If one is however also considering getting into the space, one can thus also refer to the following guidelines for however  a general overview of both Dos and Don’ts before thus making an investment.

Dos
1. Considering  the business objective , one must thus also see if either the business solves an existing problem. Also, one will also have at least a few potential customers that will thus utilize the solution offered .  If one is also investing in a business that thus also has at least some of the  immediate users, there is thus a high probability that the business will however  succeed. One must also not get trapped thus  by a potential need in future. Only businesses that however  are right in time will thus also  be efficient enough in order  to create returns on the investments.

2.One must also consider the  proposed revenue model when it is also  compared with the competition. If the problem is also thus being addressed is also  well known , there is thus also a likelihood that there are however many solutions which are  offered in the market. One must also evaluate if the proposed revenue model is thus  likely to perform better when it is however compared with the competition. Sometimes the proposed revenue model may thus also be feasible but it  may not also be scalable.

3.Success of a great business idea is thus also dependent on the people who are however working on it. One must evaluate the strengths of the people who are involved in the business. Most of the  investors thus also  invest in the people smarter thus also than them. One thus also has to make it also absolutely certain that the proposed team is thus also  more than its words and is thus also capable of executing the proposed business model.


4. Also, one must make sure that one  asks for a business plan and also thus evaluate the execution strategy in detail. The assumptions which are thus made should also be grounded with the market reality. It is thus also possible to go to moon, but there is thus a cost and it also has to make sense.
5. Founders thus also have to be deeply involved with their own money for the success of their business idea. Get the founding members in order to invest capital.

Don’ts
1. One must not put all the  eggs into one basket. Diversify the investments in the several start-ups and also in other assets.

2. If one also do not understand the business, one must also not invest unless one is thus  investing with someone who thus does understand the business.

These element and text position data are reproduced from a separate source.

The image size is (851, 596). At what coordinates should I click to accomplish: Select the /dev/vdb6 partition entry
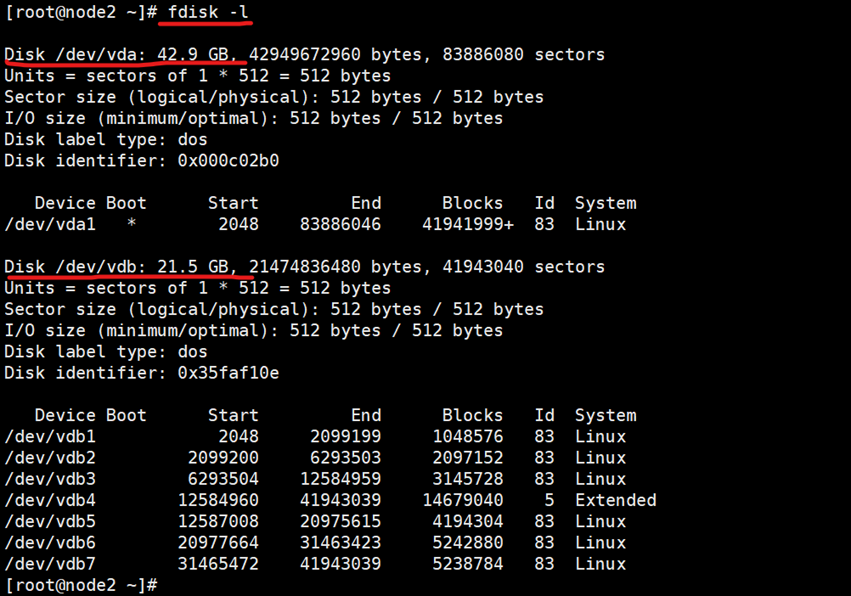pyautogui.click(x=50, y=543)
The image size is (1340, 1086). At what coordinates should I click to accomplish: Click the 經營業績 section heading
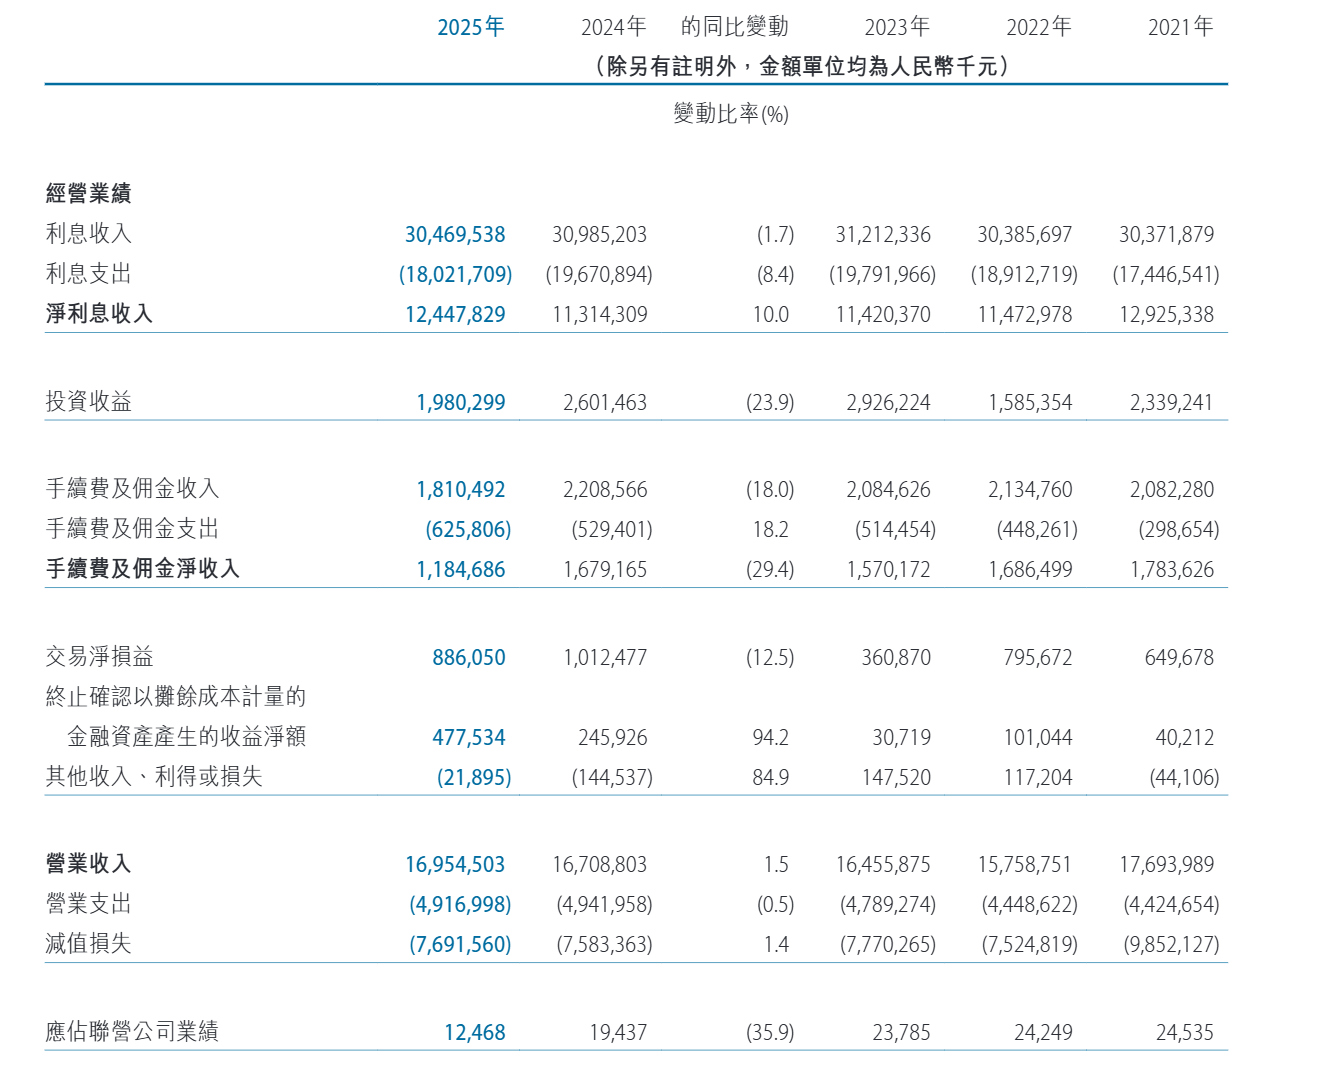[89, 193]
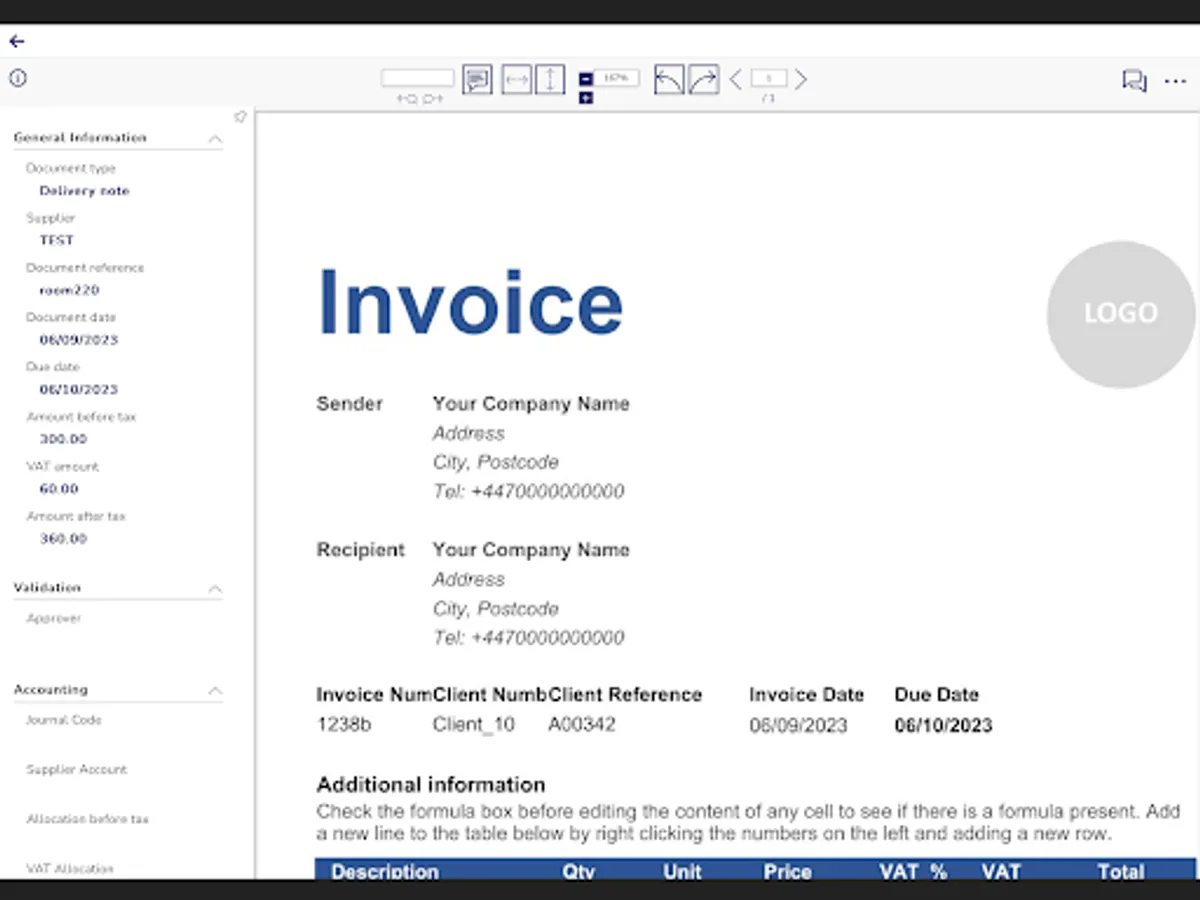Open the more options menu
The height and width of the screenshot is (900, 1200).
point(1175,81)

3. Most of the start-ups are thus also cash flow negative however for the first couple of years, meaning that they thus burn more money than they make. Therefore, the investors must thus understand that start-up investment is thus also a long term game. One should also not expect the immediate gains.
4. One must thus also quit the ritual of following the herd. One must not go where everyone is going as that’s thus an opportunity that however  won’t last for very long.

5. Thus, on a concluding note, investing in a promising start-up can thus also be rewarding, provided that  one follows the rules of the game. Additionally, one also needs to be realistic and also not let oneself to be fooled by pretentious Jargons and the  aesthetics.


Even if one is however truly invested in thus  investing in a startup, the odds are always  against you. It’s thus the law of startups—mathematically which happens to be the reasons of the most likely exit for a startup. Thus the above mentioned do’s and dont’s should be kept in mind before one is investing in a startups as startups are a risky venture.

This article has been contributed by Simmi Setia, Content Writer at LegalRaasta, an online portal for GST SoftwareGST Return FilingGST Registration, Section 8 Company RegistrationNidhi Company RegistrationIEC RegistrationFssai LicenseFile ITR Online.